また、志す仁道が等しかった場合でも、そこから知り得る天命や大道の中身が等しいというわけではない。
さらには、知り得た天命や大道の中身が等しかった場合でも、その伝え方が等しいというわけではない、と。
ここで先生が詩を一句、歌われました。
唐棣〔とうてい〕の華〔はな〕、偏〔へん〕として其〔そ〕れ反〔はん〕せり。豈〔あに〕 爾〔なんじ〕を思〔おも〕わざらんや。室〔しつ〕 是〔こ〕れ遠〔とお〕し、とあり。
孔先生は最後に、次のように仰られました。
未だにこの詩を歌ってみては、亡き顔回の姿が思い浮かばれて仕方がないのじゃよ。
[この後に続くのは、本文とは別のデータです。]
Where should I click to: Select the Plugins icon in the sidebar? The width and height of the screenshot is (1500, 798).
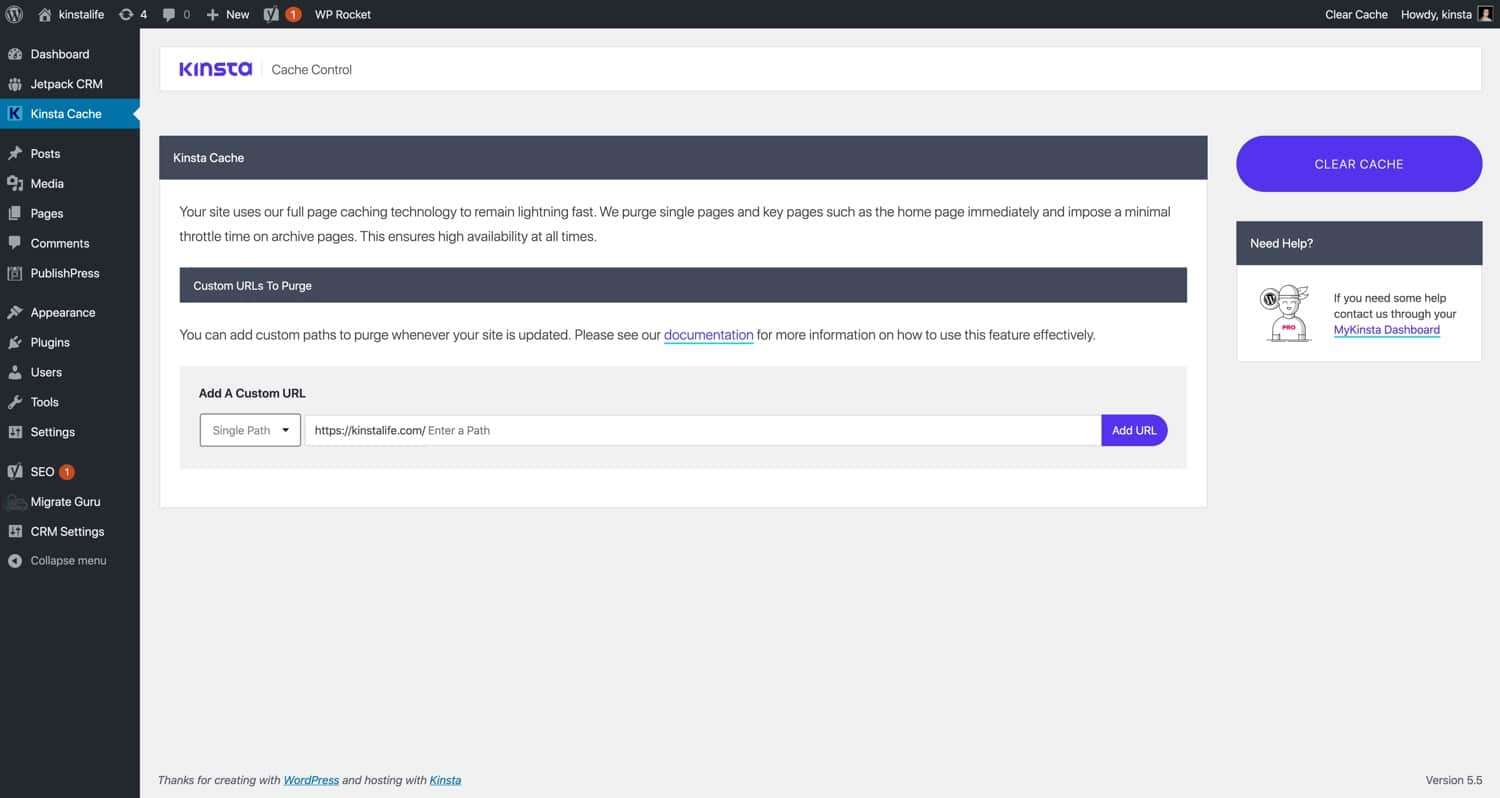(x=16, y=342)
現世(現在を生きる者)と黄泉〔よみ〕の世(過去に生きた者)と、如何に遠くにあろうともな、と。
〈おわり〉
《雑感コーナー》 以上、ご覧いただき有難う御座います。
この語句の意味するところは、孔子は弟子たちに「人は皆、生命あるかぎりは、志すものや知り得るものには限りがないし、それと比例して、人は皆、決して同等ではないのだよ」、ということを伝えたかったのかも知れません。
またそれは、語句の中の詩を、顔回についての孔子の思いとしてその思いを巡らせてみることで「顔回のように死んでしまい、その思いを言葉や行動で表すことができなくなったとしても、それでも、その思いを代弁する後継者がいることで、顔回は現世で生き続けることができるのだよ」と、最後に孔子は述べたんではないだろうか、ということが窺えてきます。
そして、生きている間でしか伝えることができない儚さと、死んでなお伝えることができる喜びと、それは天命や大道を得たにも関わらずに、それでも死を意識しだした孔子の最大の悩み事であったのかも知れませんね。
さて、これにて子罕第九の現代語訳は終いとなりますが、少し間が空いた関係かもしれませんが、最期の語句の訳には相当時間がかかってしまいました。この子罕第九の節では、孔子は何を一番に伝えたかったのか…、何度も何度も、これまでの語訳を読み返すうちにひとつの答えがみつかったわけでありますが、それはまた追々にでも綴ってみようかなと思います。